The polymer (acrylic-modified alkyd) composition of the present invention may
comprise between 5 to 95 weight percent of alkyd.
Alkyd for the current invention may be produced by the reaction of
multifunctional
acid compound(s) and/or monofunctional acid compound(s) and multifunctional
hydroxyl
compound(s) and fatty acid(s) and/or oil(s).
Examples of multifunctional acid compound useful for the current invention may
be, but not limited to, phthalic anhydride, isophthalic acid, terephthalic
acid, trimellitic
anhydride, 5-(sodiosulfo)-isophthalic acid, 1,4-cyclohexyl dicarboxylic acid,
adipic acid,
maleic anhydride, tetrahydrophthalic anhydride, hexahydrophthalic anhydride,
succinic
anhydride and succinic acid.
Example of monofunctional acid compound may be, but not limited to, benzoic
acid.
Examples of multifunctional hydroxy compound for the current invention may be,
but not limited to, trimethylol propane, pentaerythritol, trimethylol ethane,
neopentyl
glycol, 2,2,4-trimethyl pentanediol, propylene glycol, hydrogenated bisphenol
A, 1,4-
butanediol, 1,6-hexanediol, dimethylol propionic acid.

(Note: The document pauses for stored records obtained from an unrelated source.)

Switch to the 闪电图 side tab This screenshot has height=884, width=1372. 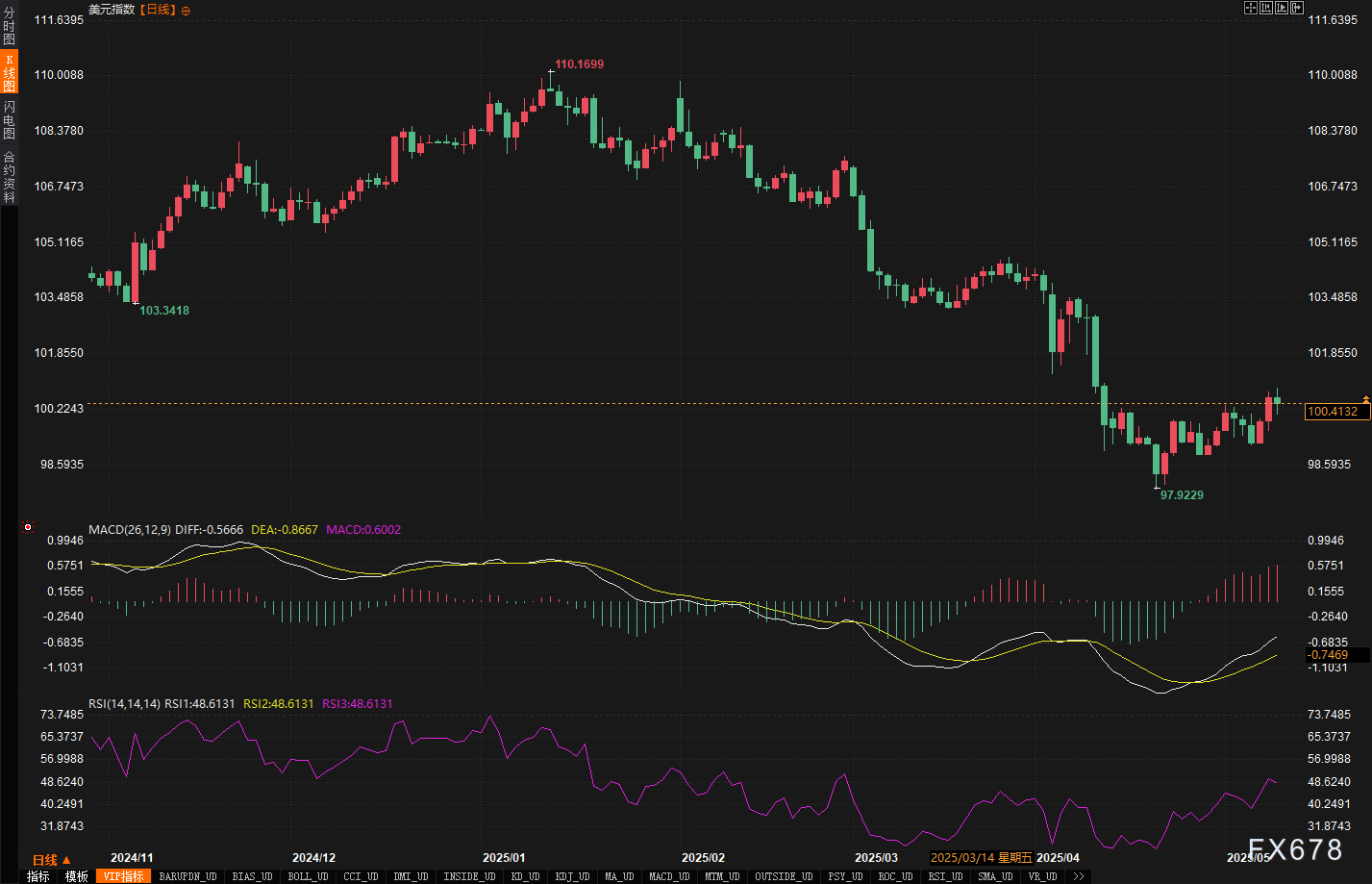pyautogui.click(x=9, y=119)
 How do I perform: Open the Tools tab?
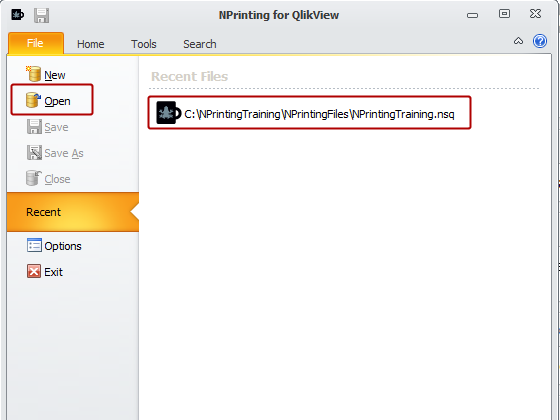[x=144, y=44]
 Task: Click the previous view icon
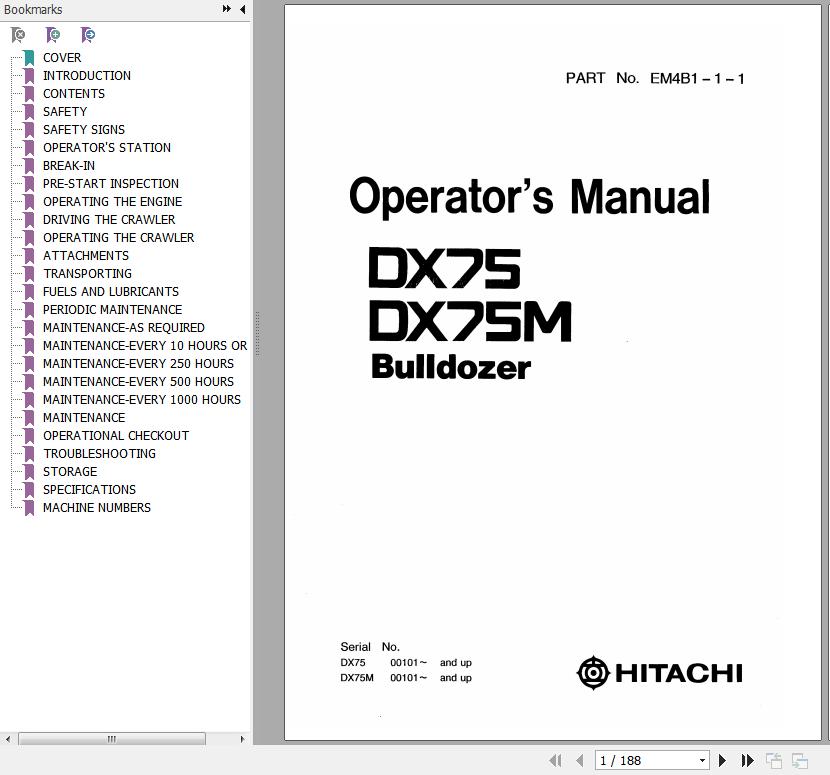tap(774, 761)
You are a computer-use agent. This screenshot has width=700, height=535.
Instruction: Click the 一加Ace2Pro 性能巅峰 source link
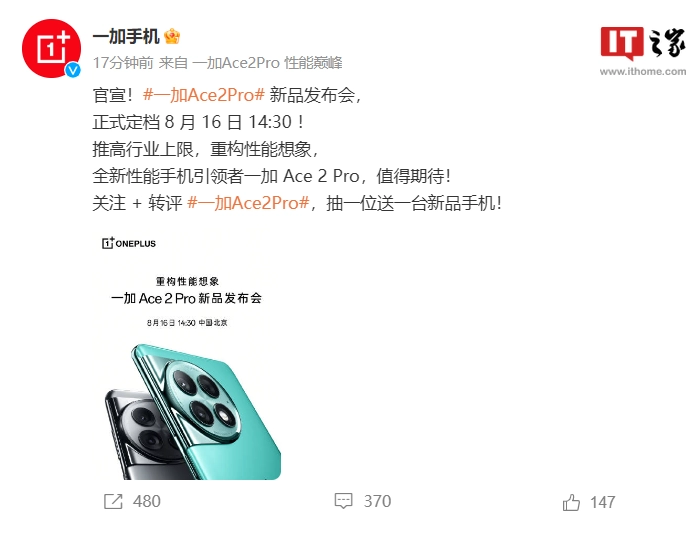coord(267,63)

Examples of fatty acid useful for the current invention may be, but not
limited to,
sunflower fatty acid, tall oil fatty acid, liseed oil fatty acid, soybean oil
fatty acid,
dehydrated castor oil fatty acid, tung oil fatty acid and safflower fatty
acid.
Examples of oil useful for the current invention may be, but not limited to,
sunflower oil, tall oil, linseed oil, soybean oil, dehydrated castor oil, tung
oil and safflower
oil.
Acrylic-modified fatty acid(s) for the current invention may be produced by
the
radical polymerization of at least one ethylenically unsaturated monomer and
at least one
carboxy-containing ethylenically unsaturated monomer in the presence of fatty
acid(s)
using radical initiator(s) at the temperatures of 60-220 C.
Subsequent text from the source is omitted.